Uptime and Nines
2020-11-03 12:35:00
We’ve talked about putting “service” into Service Level Agreements but there's another word we need to talk about and that's uptime.
Uptime is usually defined in nines -- the nines refer to your percent up time… one nine is 90% uptime, two nines would be 99% and so on. Most companies don't do one nine because you could be down a month a year, which works out to about two and a half hours a day. Customers are not going to accept that level of downtime.
On the other extreme what they'd love would be something like nine nines which means you're only going to be down for 31 milliseconds a year. This is an impossible standard to meet so you have to choose something between what your customers will accept and what you can actually deliver.
When we think about the actual outages, we have to understand what constitutes down. We know completely down it doesn't work at all, but you have things that impact performance enough to be considered “down” even when functional tests may still be working.
Slow response times If it takes too long for the payload to come back it could be as good as down because transactions are not being completed.
Incorrect Responses If you have unexpected results like getting xml back instead of json or getting the wrong payload back that still constitutes an outage even though the system appears to be up.
Security Breaches While everything may be working perfectly, if there’s a breach we have to shut the system down -- even if we don't shut it down, we still have to escalate notify and basically follow all the same processes that we would if we were down
These unplanned outages all count towards violations in that agreement but not all outages violate the SLA. You can write into your contracts a planned outage for things like planned maintenance.
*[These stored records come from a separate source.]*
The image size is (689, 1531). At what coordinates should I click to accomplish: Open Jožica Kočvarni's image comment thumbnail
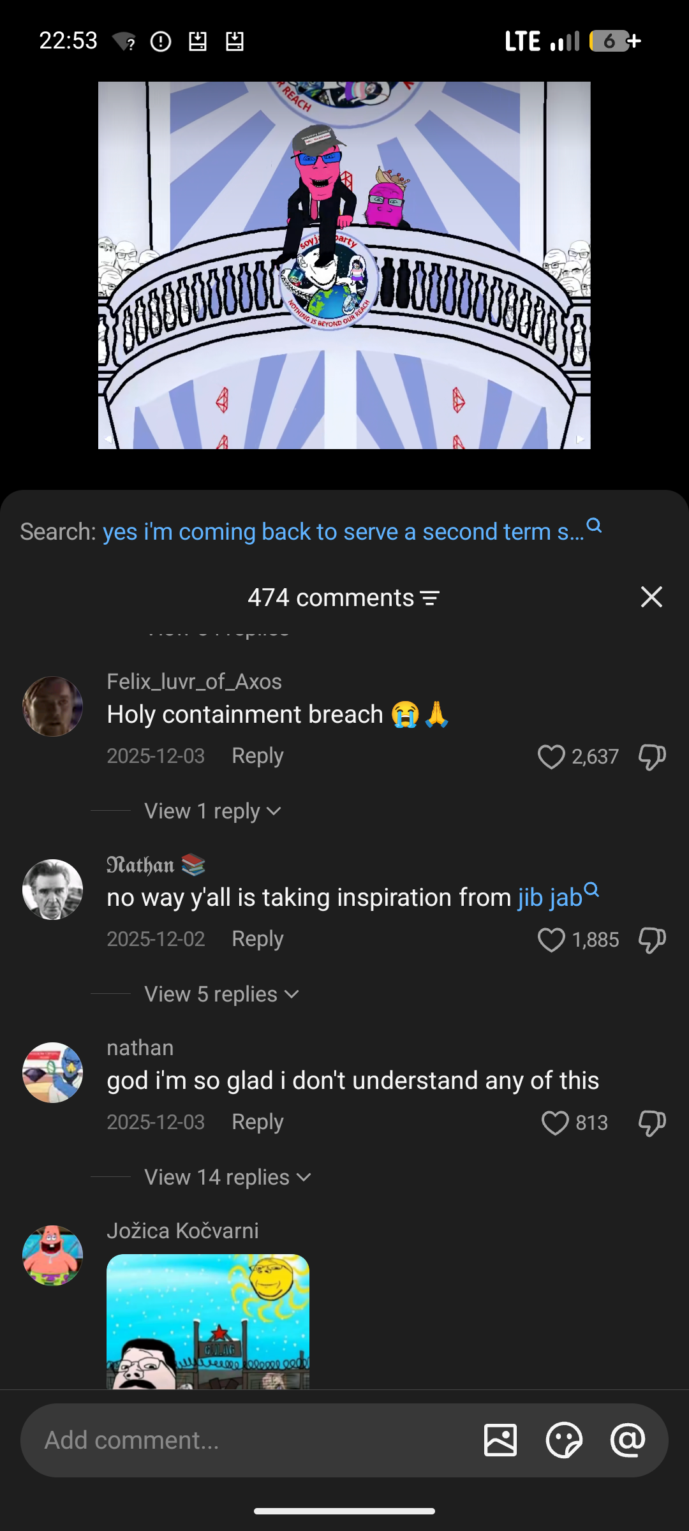pos(208,1321)
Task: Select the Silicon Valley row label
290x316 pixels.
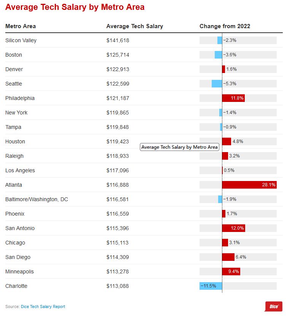Action: click(x=21, y=40)
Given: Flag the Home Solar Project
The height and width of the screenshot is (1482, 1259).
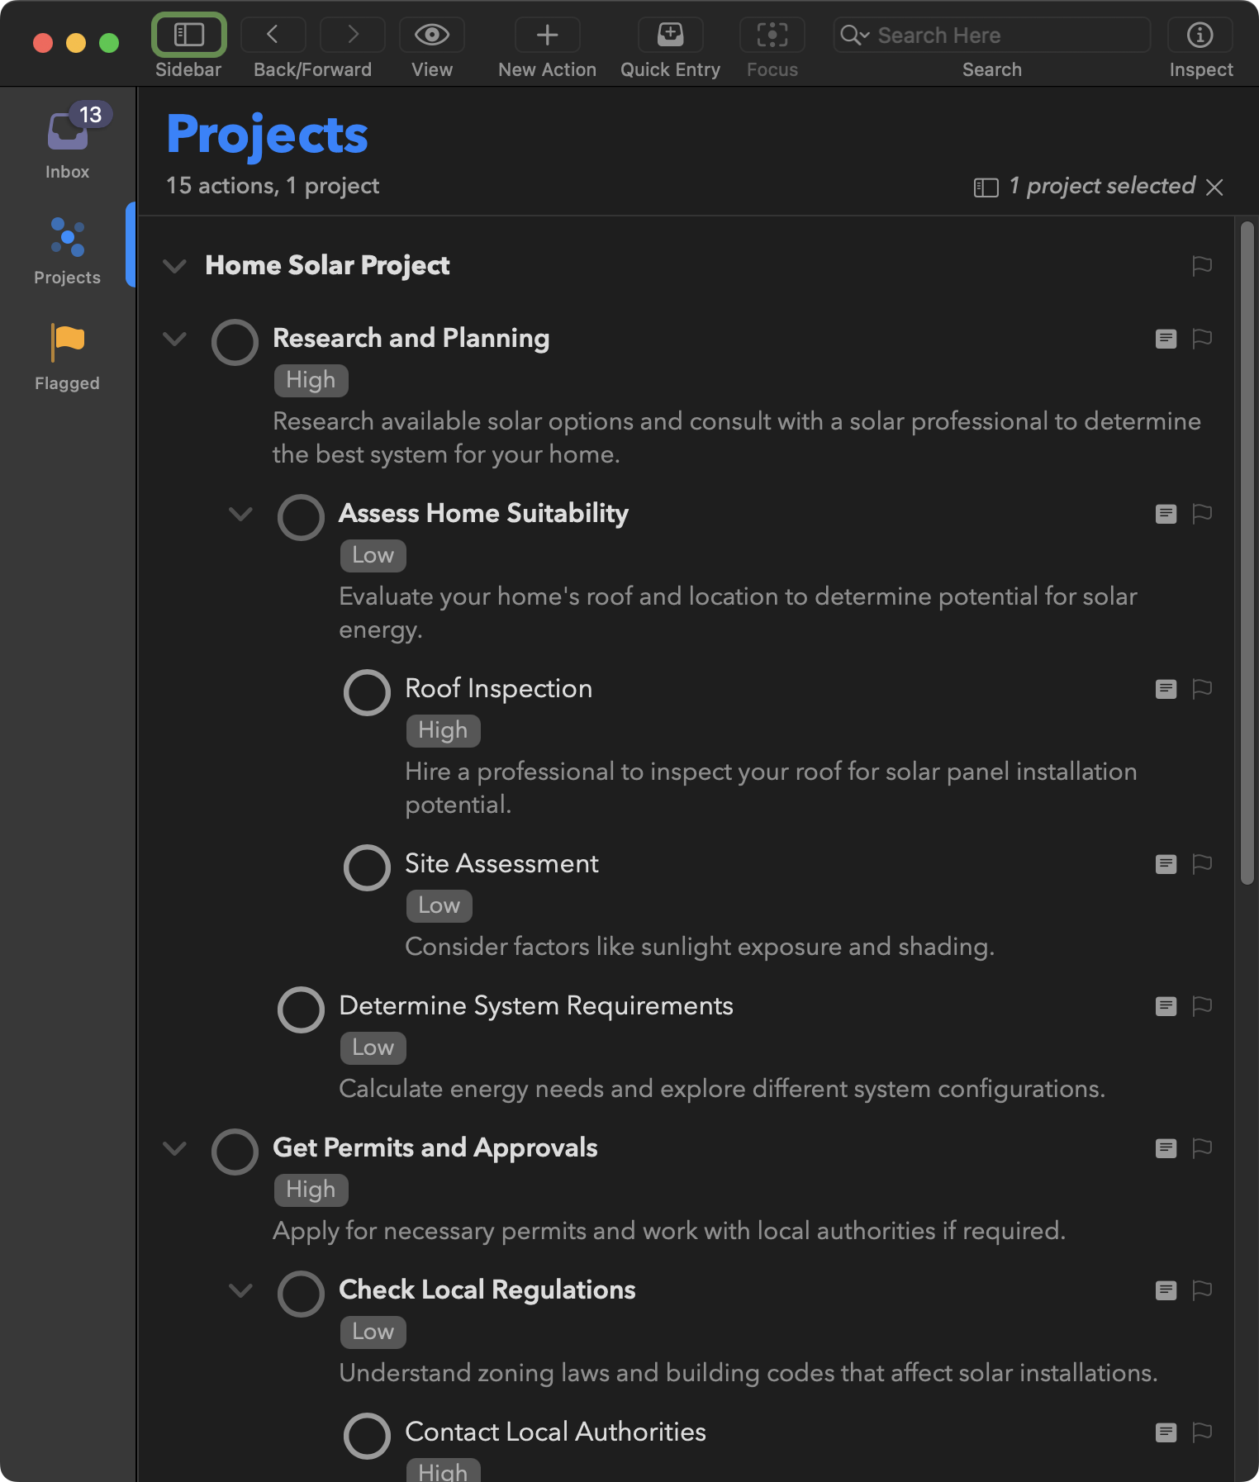Looking at the screenshot, I should pos(1202,266).
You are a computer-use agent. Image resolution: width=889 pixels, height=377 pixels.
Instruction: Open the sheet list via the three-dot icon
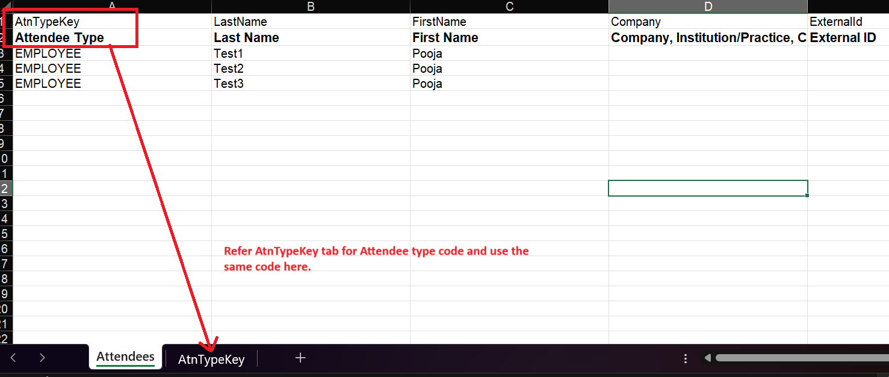686,357
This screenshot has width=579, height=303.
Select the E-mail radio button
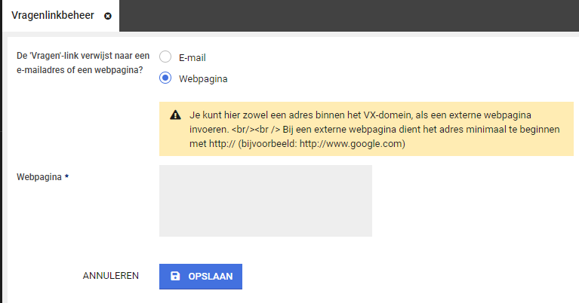166,57
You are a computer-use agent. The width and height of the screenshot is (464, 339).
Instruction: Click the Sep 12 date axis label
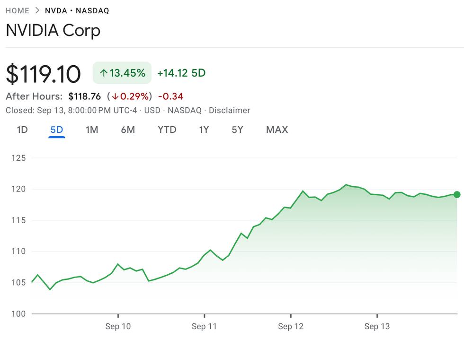pyautogui.click(x=291, y=326)
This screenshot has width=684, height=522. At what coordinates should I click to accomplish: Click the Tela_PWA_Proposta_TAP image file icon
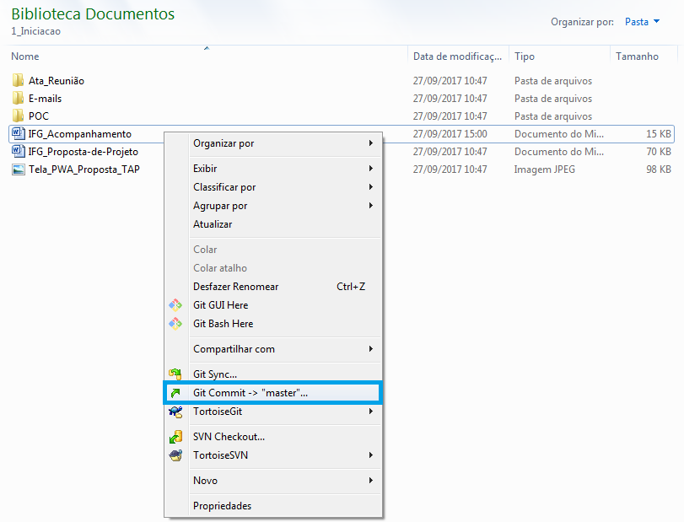[19, 170]
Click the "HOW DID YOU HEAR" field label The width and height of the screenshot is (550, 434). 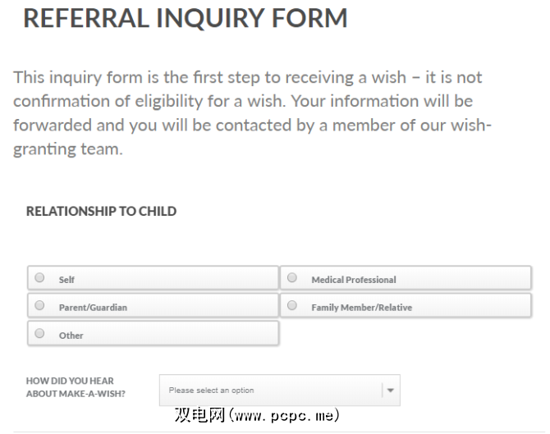point(70,381)
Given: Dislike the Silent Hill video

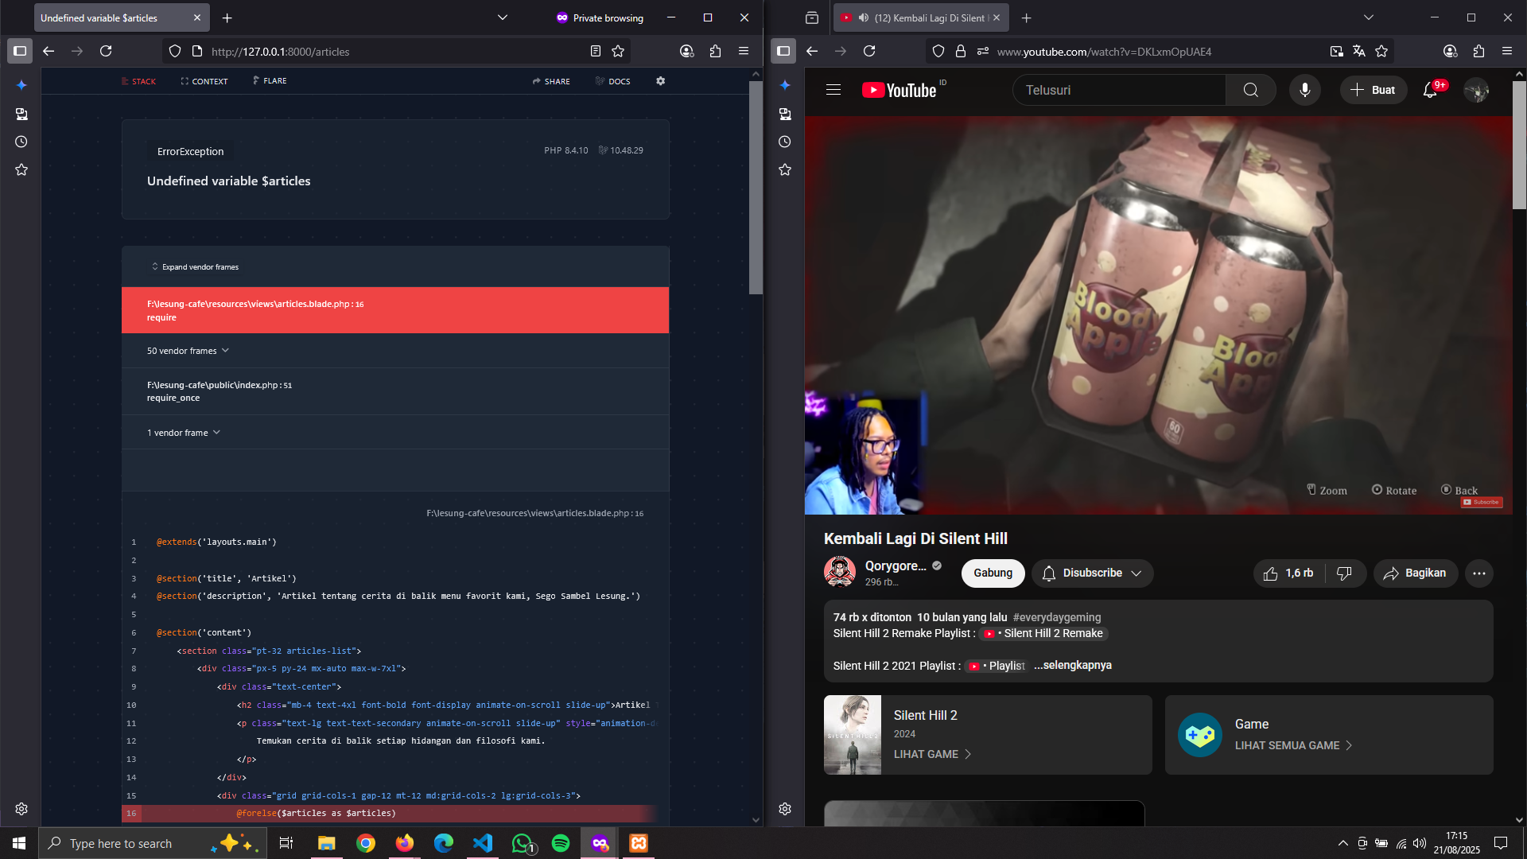Looking at the screenshot, I should (x=1344, y=573).
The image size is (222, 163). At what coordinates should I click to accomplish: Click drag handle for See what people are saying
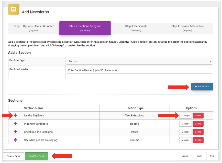click(x=16, y=140)
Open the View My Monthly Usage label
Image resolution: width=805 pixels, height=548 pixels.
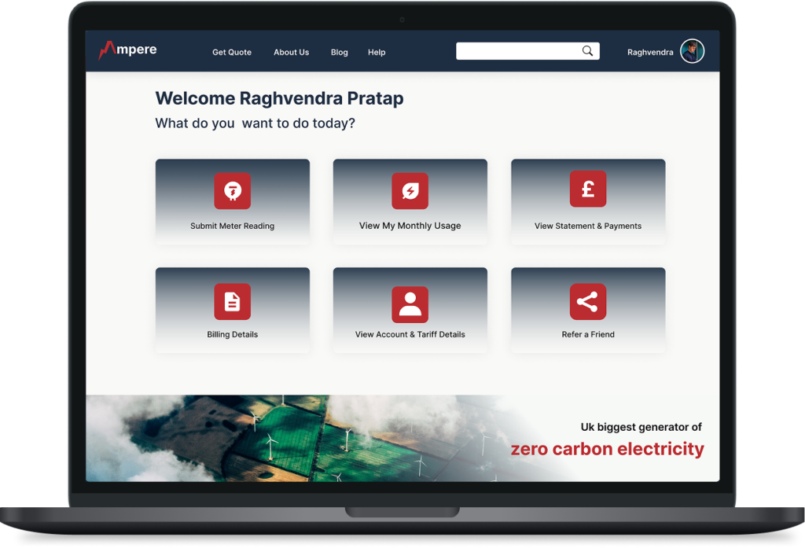pyautogui.click(x=410, y=226)
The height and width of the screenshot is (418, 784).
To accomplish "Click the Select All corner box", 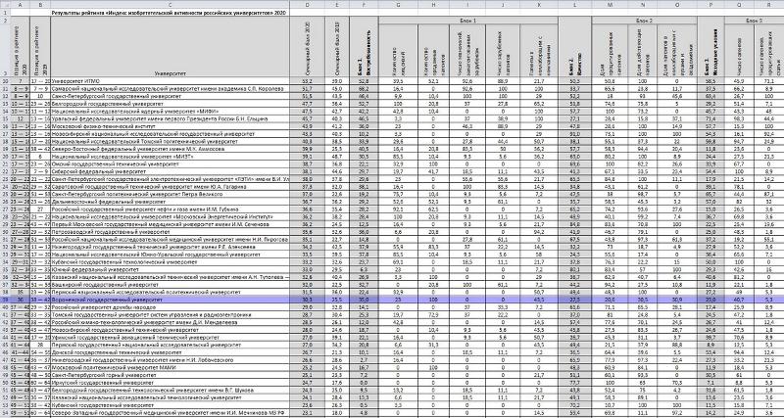I will pos(5,4).
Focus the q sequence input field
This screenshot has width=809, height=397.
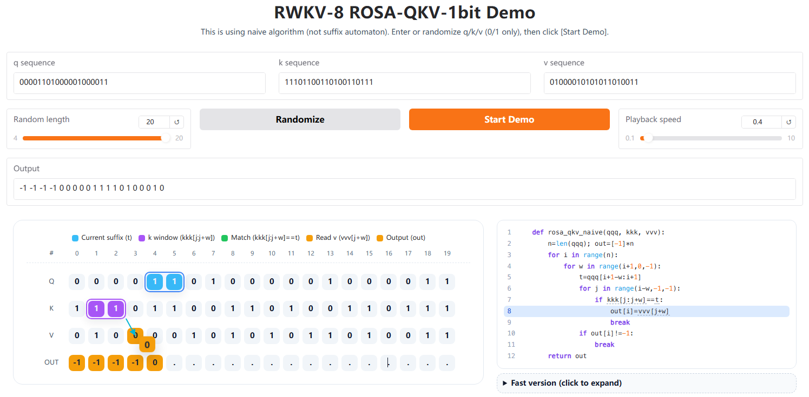pyautogui.click(x=139, y=83)
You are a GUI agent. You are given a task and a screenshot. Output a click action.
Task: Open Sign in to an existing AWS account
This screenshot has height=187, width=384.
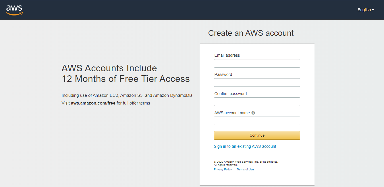pos(245,146)
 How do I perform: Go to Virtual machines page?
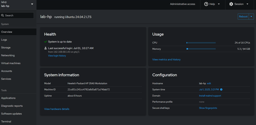tap(11, 63)

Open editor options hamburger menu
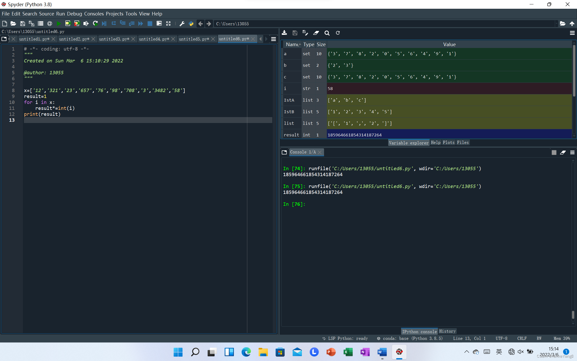coord(274,39)
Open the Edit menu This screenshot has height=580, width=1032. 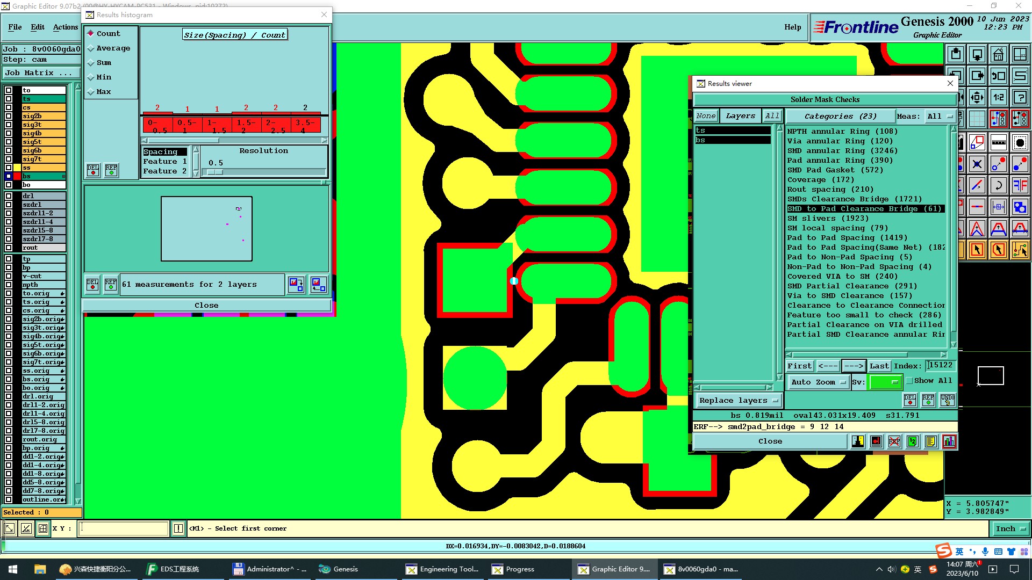(38, 27)
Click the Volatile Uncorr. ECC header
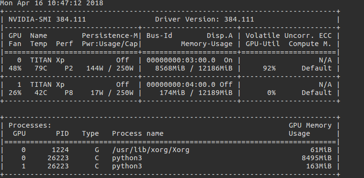364x178 pixels. 288,36
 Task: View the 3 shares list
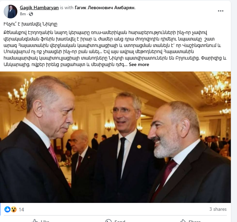point(218,209)
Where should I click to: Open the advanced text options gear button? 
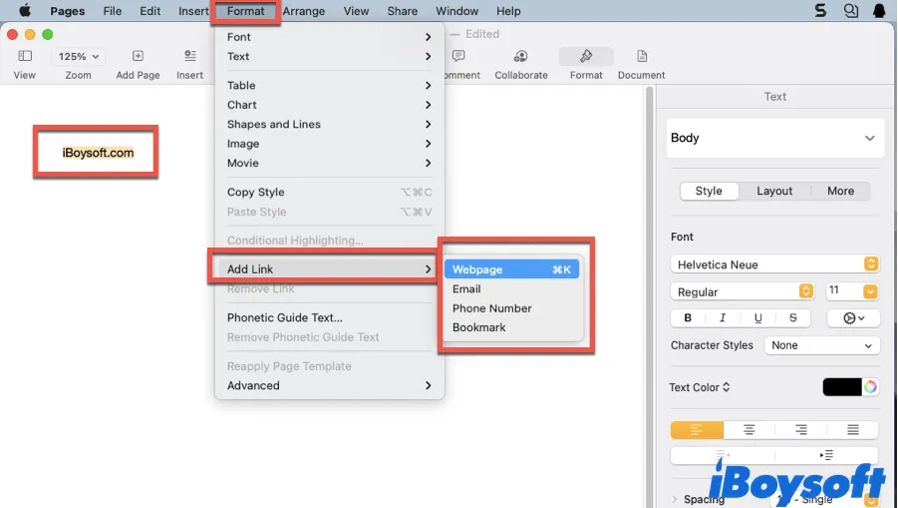point(853,318)
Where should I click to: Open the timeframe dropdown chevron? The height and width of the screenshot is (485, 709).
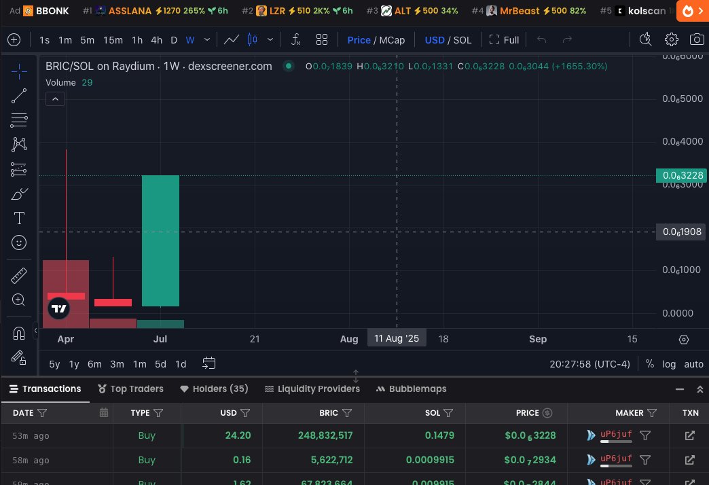tap(206, 40)
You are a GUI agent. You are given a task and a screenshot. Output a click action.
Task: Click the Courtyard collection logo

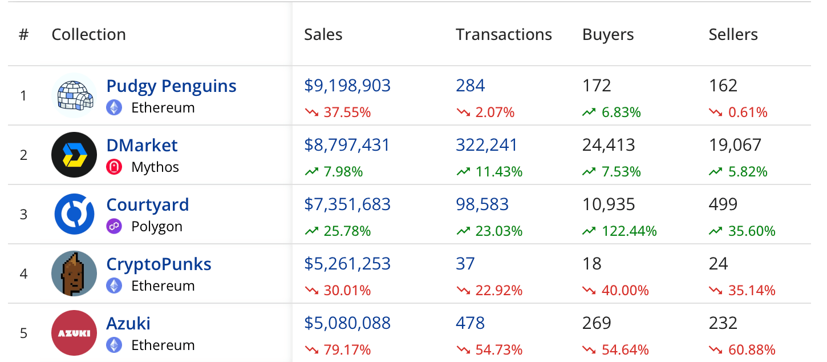tap(74, 214)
Your SLA could say that the services is going to be down every third Saturday. It can say that as long as you have prior notice you can shut it down for a period of time and not count against your your SLA.
We also should consider “unusual use patterns” or “customer generated outages.” If you are getting super slow responses because you're using your service in a unexpected way, it may be a nuisance but isn't necessarily a violation of what was promised in up time.
Remember, when we make promises about uptime we have to understand time allowed in nines, we have to understand what counts as a downtime, and we need to allow for planned outages in our agreements and our communications with our customers.